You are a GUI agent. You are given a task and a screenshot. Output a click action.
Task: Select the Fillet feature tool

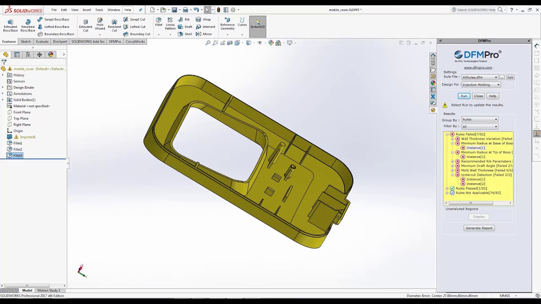(158, 22)
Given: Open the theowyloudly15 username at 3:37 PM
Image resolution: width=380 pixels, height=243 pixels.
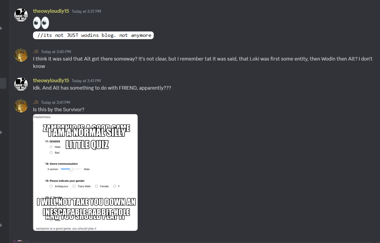Looking at the screenshot, I should click(51, 11).
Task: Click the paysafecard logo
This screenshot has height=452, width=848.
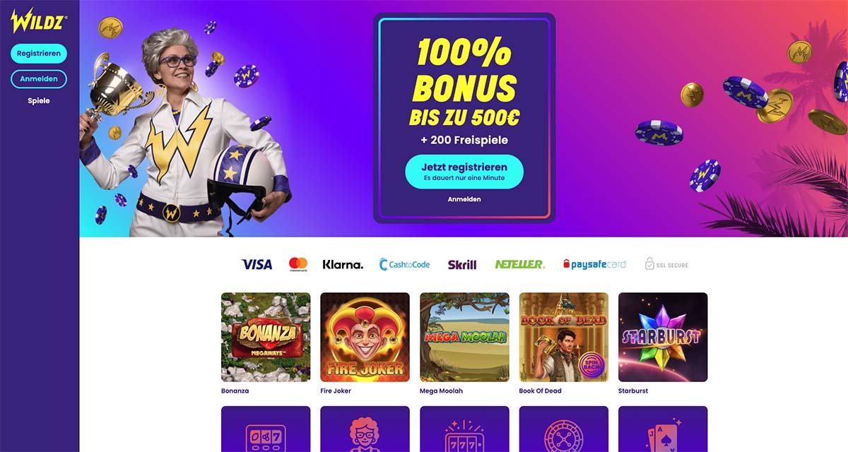Action: click(x=594, y=264)
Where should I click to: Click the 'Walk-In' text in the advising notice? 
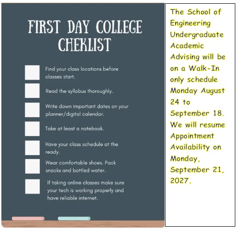(x=204, y=68)
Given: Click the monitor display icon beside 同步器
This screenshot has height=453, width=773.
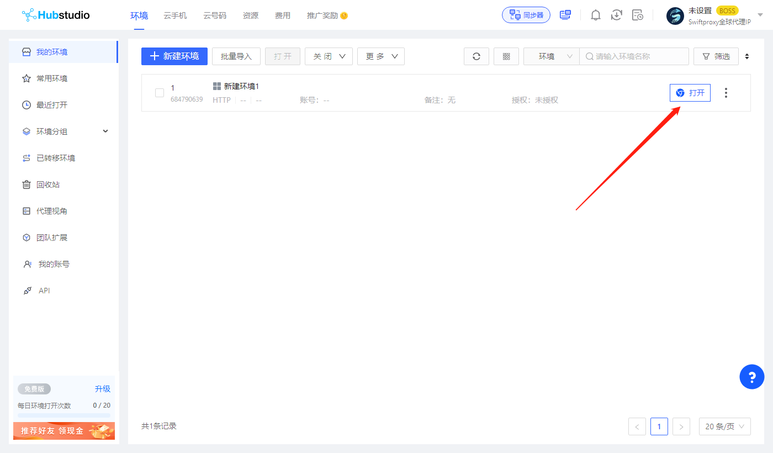Looking at the screenshot, I should [x=565, y=15].
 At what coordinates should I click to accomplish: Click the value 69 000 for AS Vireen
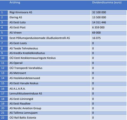tap(97, 33)
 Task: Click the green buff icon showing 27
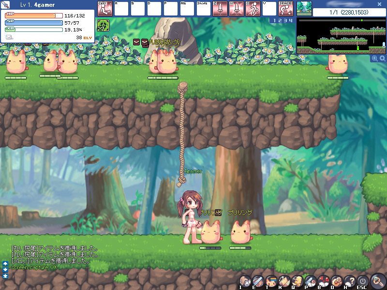click(103, 25)
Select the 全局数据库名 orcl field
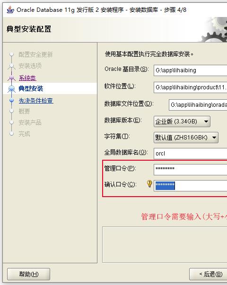The image size is (227, 285). (x=190, y=154)
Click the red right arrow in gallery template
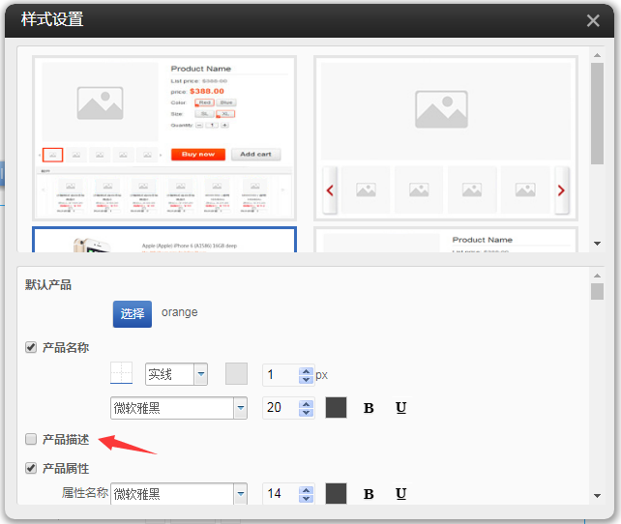This screenshot has width=621, height=524. click(x=560, y=190)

-- -- --

• ABOUT THIS EXERCISE:
Word for word, set down the lines from the line with "Select the 全局数据库名 orcl field" through the last line of the entries, and nothing else; the pictures stay out.

• SOLUTION TO THE EXERCISE:
Select the 全局数据库名 orcl field
The image size is (227, 285). (x=190, y=154)
Click the red right arrow in gallery template
This screenshot has width=621, height=524. click(x=560, y=190)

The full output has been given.